# Segmenting and Clustering Neighborhoods in Toronto

In [1]:
# Task to explore, segment, and cluster the neighborhoods in the city of Toronto.
# As there is no readily available Toronto neighborhood data, it is required to scrape from wiki and complete data wrangel like 
# convert to dataframe using either Python pandas or Beautifulsoap, I have used Python pandas library. 
# 
# Once the data is in a structured format, explore and cluster the neighborhoods in the city of Toronto.

# Store the notebook in Github repository.

In [2]:
# import libraries 
import requests
import pandas as pd

In [3]:
# Obtian the HTML of wiki, convert into table using read_html
url_wiki_toronto = 'https://en.wikipedia.org/wiki/List_of_postal_codes_of_Canada:_M'
wiki_page_toronto = requests.get(url_wiki_toronto)

# convert to dataframe 
df_toronto_preprocess = pd.read_html(wiki_page_toronto.content, header = 0)[0]
df_toronto_preprocess.head()

Unnamed: 0,Postal Code,Borough,Neighbourhood
0,M1A,Not assigned,Not assigned
1,M2A,Not assigned,Not assigned
2,M3A,North York,Parkwoods
3,M4A,North York,Victoria Village
4,M5A,Downtown Toronto,"Regent Park, Harbourfront"


In [4]:
# remove cell that contain not assigned from Borough column
df_toronto_preprocess = df_toronto_preprocess[df_toronto_preprocess.Borough !='Not assigned']
df_toronto_preprocess.head()

Unnamed: 0,Postal Code,Borough,Neighbourhood
2,M3A,North York,Parkwoods
3,M4A,North York,Victoria Village
4,M5A,Downtown Toronto,"Regent Park, Harbourfront"
5,M6A,North York,"Lawrence Manor, Lawrence Heights"
6,M7A,Downtown Toronto,"Queen's Park, Ontario Provincial Government"


In [5]:
# Find if there are any Not assigned in Neighbourhood and then assign Borough name to it.
df_toronto_preprocess.loc[df_toronto_preprocess.Neighbourhood == 'Not assigned']

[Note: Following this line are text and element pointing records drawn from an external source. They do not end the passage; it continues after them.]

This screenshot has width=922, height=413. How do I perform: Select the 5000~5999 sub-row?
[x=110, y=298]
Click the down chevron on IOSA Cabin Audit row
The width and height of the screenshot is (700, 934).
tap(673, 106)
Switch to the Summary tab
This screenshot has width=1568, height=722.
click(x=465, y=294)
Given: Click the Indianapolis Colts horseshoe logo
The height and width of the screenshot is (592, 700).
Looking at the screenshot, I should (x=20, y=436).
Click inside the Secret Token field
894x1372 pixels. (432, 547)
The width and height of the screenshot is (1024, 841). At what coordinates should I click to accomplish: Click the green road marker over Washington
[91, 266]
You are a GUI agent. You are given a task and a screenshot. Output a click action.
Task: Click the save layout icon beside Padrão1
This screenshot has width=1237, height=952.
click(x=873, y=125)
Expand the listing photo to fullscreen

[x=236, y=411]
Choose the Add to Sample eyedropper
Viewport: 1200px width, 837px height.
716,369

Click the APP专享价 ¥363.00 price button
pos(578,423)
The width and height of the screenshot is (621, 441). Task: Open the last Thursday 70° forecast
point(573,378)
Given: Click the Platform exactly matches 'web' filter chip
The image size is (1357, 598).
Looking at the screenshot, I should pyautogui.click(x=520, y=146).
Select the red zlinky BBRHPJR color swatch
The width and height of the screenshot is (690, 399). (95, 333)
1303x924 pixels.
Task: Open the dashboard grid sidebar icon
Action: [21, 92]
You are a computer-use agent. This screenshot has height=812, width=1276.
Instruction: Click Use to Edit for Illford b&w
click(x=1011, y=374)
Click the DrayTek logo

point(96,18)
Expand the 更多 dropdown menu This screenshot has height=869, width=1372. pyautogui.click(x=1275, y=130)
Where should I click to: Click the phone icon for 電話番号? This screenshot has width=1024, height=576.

Unnamed: 0,Postal Code,Borough,Neighbourhood


In [6]:
# Looks like there are no 'Not assigned' neighbourhood in the table, therefore dataframe is fully formatted

In [7]:
# Rename as formatted data frame.
df_toronto_formatted = df_toronto_preprocess
df_toronto_formatted.head()

Unnamed: 0,Postal Code,Borough,Neighbourhood
2,M3A,North York,Parkwoods
3,M4A,North York,Victoria Village
4,M5A,Downtown Toronto,"Regent Park, Harbourfront"
5,M6A,North York,"Lawrence Manor, Lawrence Heights"
6,M7A,Downtown Toronto,"Queen's Park, Ontario Provincial Government"


In [8]:
# Group the neighbourhood with same postal code
df_toronto_formatted = df_toronto_formatted.groupby(['Postal Code', 'Borough'])['Neighbourhood'].apply(lambda x: '.'.join(x))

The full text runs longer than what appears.